At one point I got weekly project updates from a team I was working with, and one guy wrote dense, short, emails where I would have to read every sentence carefully to get a hang on what was going on. Another guy would write longer, fluffier emails but with bullet points and paragraphs in the same order:

> Hi everyone!

> {fluff}

> {general status}

>

> - Bullet points of things done that week

> {comment about things done}

>

> - Bullet points of things to do next week

> {comment about potential problems etc}

>

> {fluff}

> {annoyingly long footer}

Just by parsing the number of bulletpoints, and the length of each bullet point (and the first word) I would get a surprisingly good grasp on how things were going, and what was hard/complicated (longer bullet point -> more complex), and very easy to read about exactly I wanted to know.

4 comments

This is how the so called sutras are written: a page of text gets compressed into one short sentence, so you have to stop after each of them and spend an hour unpacking its meaning, but the entire book is often just 200 sentences.
Sutras like Panini's Grammer written 5th century BC are great product of formal knowledge from India. However, writing emails is not the same thing:

- Sutras solved the problem to retaining large chunks of knowledge.
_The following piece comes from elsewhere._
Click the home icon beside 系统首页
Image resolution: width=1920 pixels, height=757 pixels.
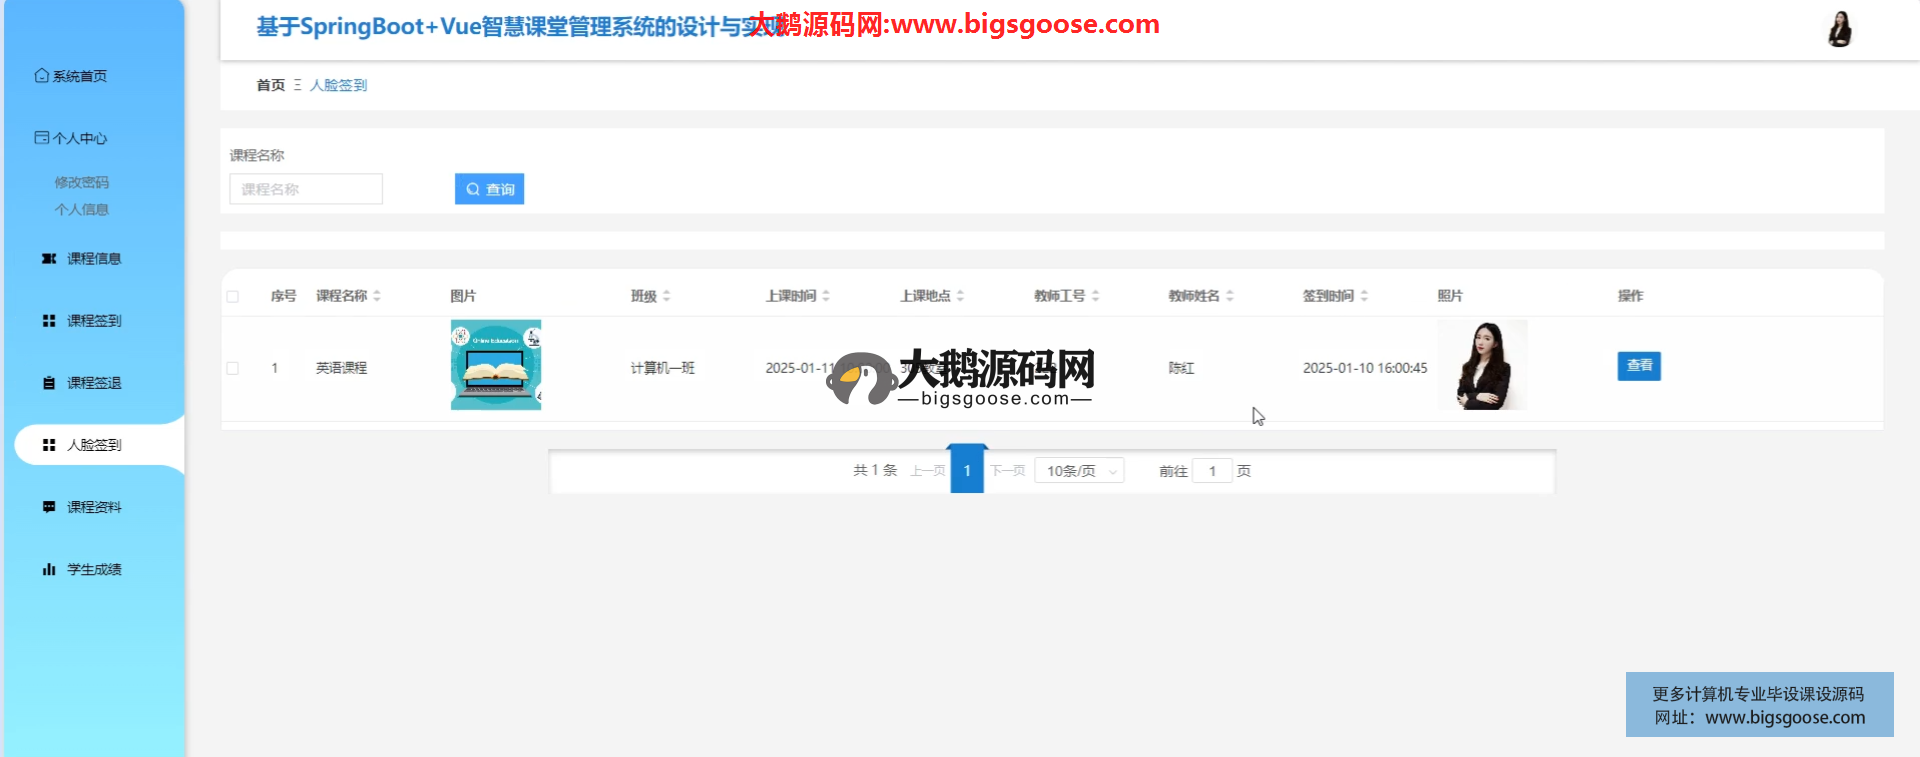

- Sutras had formal rules to keep the meaning unambiguous.

- Sutras were written by the sages who had lot of knowledge and control over language.

-Sutras were written in Sanskrit. A highly malleable (due to SANDHI and SAMAS) yet a precise language.

- English is not the right language to write tersely.

.zip format in history.
You have to adapt while writing: If I want a "more important" sentence to be read, I put on it's own paragraph.
I'm the same and agree with you, but at the same time I've encountered issues with staff who disagree and who feel slighted or depersonalized by less "fluffy" prose. I think you really have to know your audience and Postel's Law applies to an extent.
This short email style is done to encourage conversations with users to find better market fit.

With colleagues I guess a style that helps to cut down on questions like the one you described is inferior.